If a dose is missed, take it as soon as remembered unless it is nearly time for the next dose. Do not double the dose to make up for a missed administration. For twice-daily regimens, if missed for more than 4 hours, wait until the next scheduled dose. Maintain regular dosing schedule to ensure consistent therapeutic levels, particularly for antiviral prophylaxis.

Overdose

Symptoms may include severe nausea, vomiting, agitation, hallucinations, cardiac arrhythmias, and seizures. Management includes gastric lavage if presented within 1 hour of ingestion, activated charcoal, and supportive care. Acidification of urine may enhance elimination. Hemodialysis may be effective due to the drug’s relatively low molecular weight and partial protein binding. Monitor cardiac function and neurological status closely. Specific antidote is not available.

Storage

Store at controlled room temperature 20-25°C (68-77°F). Protect from light and moisture. Keep container tightly closed. Dispense in original container with child-resistant closure. Do not freeze. Keep out of reach of children and pets.

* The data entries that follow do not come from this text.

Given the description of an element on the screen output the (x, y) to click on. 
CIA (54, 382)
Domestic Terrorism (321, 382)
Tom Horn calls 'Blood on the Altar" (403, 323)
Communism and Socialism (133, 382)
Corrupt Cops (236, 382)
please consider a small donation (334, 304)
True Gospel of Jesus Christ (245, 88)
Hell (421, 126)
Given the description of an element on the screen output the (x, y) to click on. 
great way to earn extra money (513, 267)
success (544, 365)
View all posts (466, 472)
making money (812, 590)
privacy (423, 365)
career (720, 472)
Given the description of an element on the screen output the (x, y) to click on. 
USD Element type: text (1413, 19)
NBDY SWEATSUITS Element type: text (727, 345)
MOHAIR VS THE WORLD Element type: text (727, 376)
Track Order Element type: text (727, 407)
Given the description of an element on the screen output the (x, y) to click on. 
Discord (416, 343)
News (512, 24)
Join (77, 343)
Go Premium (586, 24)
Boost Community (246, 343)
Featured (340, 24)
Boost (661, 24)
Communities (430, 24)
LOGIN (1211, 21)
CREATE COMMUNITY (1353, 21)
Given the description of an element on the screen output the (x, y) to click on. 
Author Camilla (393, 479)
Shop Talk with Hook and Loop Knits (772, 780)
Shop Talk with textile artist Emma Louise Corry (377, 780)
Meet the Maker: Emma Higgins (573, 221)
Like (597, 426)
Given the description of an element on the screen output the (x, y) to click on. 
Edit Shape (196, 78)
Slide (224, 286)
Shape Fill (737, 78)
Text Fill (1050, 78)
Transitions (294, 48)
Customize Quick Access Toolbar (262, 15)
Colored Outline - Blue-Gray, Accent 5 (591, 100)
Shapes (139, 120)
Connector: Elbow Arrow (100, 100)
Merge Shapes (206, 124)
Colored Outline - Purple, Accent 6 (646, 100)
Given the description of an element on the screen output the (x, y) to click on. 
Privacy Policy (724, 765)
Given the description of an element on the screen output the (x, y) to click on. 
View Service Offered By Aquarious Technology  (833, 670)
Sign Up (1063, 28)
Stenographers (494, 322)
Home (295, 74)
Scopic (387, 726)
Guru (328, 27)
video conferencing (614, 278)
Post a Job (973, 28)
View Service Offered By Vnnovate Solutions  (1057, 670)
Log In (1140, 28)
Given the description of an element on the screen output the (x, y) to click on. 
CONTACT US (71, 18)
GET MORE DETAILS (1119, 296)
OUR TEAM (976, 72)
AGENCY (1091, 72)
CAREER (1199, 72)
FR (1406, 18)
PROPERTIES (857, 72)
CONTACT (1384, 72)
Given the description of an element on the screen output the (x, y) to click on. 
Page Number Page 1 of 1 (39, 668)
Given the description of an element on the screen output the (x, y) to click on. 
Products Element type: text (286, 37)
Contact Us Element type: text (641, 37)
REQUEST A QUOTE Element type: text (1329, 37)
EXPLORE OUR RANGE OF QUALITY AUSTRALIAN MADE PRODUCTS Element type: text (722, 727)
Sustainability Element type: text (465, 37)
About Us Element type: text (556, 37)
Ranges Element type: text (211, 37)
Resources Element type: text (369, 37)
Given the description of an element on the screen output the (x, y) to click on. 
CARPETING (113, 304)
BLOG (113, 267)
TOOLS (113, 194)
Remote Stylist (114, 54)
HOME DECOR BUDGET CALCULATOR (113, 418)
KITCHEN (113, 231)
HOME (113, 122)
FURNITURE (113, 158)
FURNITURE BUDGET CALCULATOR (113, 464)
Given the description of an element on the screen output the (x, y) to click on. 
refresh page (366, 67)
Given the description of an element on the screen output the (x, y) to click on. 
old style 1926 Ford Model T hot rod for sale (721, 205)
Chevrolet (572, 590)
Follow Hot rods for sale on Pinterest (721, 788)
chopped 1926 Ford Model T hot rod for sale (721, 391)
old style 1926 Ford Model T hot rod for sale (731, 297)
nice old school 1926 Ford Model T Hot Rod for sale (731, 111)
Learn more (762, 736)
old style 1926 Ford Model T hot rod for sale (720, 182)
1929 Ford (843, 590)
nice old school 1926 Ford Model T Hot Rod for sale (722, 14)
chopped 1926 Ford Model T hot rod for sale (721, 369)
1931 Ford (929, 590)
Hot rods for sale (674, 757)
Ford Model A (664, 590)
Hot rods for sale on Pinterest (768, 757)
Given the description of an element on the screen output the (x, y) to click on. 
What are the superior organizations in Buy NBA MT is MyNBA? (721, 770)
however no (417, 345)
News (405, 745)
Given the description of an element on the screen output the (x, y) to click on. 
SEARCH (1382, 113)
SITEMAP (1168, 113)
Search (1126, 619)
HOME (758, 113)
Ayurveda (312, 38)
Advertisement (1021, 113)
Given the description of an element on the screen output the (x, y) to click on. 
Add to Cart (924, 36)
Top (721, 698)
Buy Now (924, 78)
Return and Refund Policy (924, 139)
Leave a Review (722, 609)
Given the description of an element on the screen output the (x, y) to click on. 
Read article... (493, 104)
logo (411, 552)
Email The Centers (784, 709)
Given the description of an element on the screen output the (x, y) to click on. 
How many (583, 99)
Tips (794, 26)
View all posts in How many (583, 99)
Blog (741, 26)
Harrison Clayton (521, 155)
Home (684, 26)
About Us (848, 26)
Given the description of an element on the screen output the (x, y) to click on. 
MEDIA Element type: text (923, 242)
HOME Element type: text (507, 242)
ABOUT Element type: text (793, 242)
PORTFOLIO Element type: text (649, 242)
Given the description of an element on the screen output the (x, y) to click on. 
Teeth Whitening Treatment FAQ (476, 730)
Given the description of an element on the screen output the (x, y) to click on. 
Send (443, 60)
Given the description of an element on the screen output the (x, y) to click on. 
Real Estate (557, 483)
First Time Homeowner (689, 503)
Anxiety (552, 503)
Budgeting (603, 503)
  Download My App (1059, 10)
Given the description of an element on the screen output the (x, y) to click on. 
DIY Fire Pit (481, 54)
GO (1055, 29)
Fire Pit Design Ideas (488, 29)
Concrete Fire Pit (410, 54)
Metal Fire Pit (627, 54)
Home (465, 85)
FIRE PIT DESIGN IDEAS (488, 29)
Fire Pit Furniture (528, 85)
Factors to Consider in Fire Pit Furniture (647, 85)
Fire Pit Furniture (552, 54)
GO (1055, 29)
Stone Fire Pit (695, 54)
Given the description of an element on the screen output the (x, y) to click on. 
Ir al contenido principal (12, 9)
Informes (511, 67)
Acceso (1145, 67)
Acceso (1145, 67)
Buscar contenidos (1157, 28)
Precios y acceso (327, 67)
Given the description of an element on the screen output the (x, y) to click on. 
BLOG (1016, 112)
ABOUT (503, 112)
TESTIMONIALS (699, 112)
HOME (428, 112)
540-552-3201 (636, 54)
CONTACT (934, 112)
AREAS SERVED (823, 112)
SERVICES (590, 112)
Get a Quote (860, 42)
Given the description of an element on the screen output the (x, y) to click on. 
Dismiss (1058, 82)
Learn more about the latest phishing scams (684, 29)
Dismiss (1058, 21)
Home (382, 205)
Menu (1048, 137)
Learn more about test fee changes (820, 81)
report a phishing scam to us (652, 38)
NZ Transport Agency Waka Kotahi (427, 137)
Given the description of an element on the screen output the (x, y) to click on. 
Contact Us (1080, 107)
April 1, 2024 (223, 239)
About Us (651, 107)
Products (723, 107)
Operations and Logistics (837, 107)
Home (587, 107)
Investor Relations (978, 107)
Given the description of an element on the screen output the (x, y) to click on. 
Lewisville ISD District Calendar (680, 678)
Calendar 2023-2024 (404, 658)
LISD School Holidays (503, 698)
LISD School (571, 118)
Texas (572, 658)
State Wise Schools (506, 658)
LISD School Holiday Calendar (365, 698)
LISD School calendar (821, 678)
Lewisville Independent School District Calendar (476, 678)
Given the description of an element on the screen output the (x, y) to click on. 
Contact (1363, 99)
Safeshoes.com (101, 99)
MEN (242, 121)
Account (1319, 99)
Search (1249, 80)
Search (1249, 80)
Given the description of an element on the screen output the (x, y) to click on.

Do not use beyond expiration date printed on packaging.

Disclaimer

This information is provided for educational purposes only and does not constitute medical advice. Healthcare professionals should consult full prescribing information before administration. Patients should be instructed to take Symmetrel only as prescribed by their physician. Individual response to therapy may vary based on multiple factors including age, renal function, and concomitant medications. Regular monitoring and appropriate dose adjustments are essential for safe and effective use.

Reviews

Clinical studies demonstrate 70-90% efficacy in influenza A prophylaxis when initiated prior to or within 48 hours of exposure. Parkinson’s disease studies show significant improvement in Unified Parkinson’s Disease Rating Scale scores, with particular benefit for bradykinesia and rigidity. Multiple sclerosis fatigue studies indicate moderate improvement in fatigue scales compared to placebo. Long-term use requires careful monitoring due to potential side effect profile. Overall, Symmetrel remains a valuable therapeutic option when used appropriately within its indications and with proper patient selection.